Nienazwana skinęła głową, a zarys maski zniknął sprzed jej twarzy. Zwróciła się ona tyłem do Czarnego Kota i uciekła w swoim kierunku. Jednak on wysunął kici-kij i ruszył za nią.

- Gdzie tak uciekasz? Znudziła ci się zabawa ze mną? Haha, ta misja była łatwa! - krzyknął za nią blondyn.

- Dostałam inne zadanie, nie powinieneś się interesować. Są inni, których powinieneś uratować w tym momencie.

Z jednego ze ślepych zaułków słychać było krzyk. Krzyk Marinette. Jednak Czarny Kot nie przyszedł do niej na ratunek, tak jak na księcia na kici-kiju pasowało.

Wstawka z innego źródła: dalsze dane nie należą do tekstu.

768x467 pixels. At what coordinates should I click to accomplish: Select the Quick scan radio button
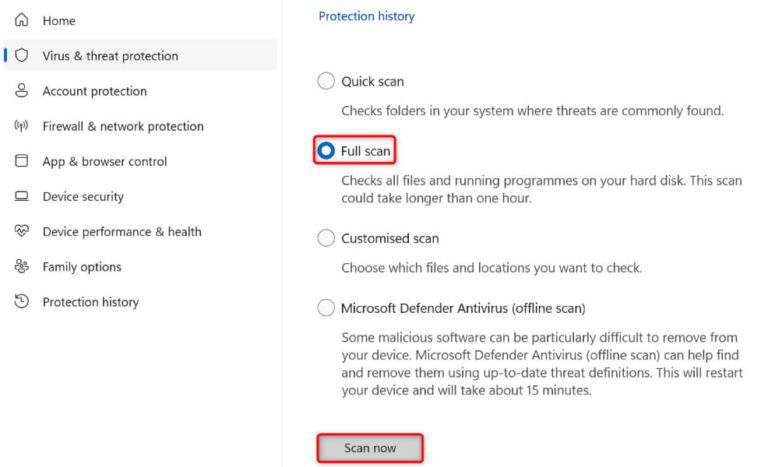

- Na mnie te sztuczki nie działają. Wiem, że ta Marinette nie jest prawdziwa. Bo aktualnie z nią rozmawiam.

Na masce Nienazwanej nie pojawiła się złota kropka. Czyli Czarny Kot ma rację. Biedronka to Marinette.

Jednak chwilę potem przed oczyma obojga wszystko stało się czarne.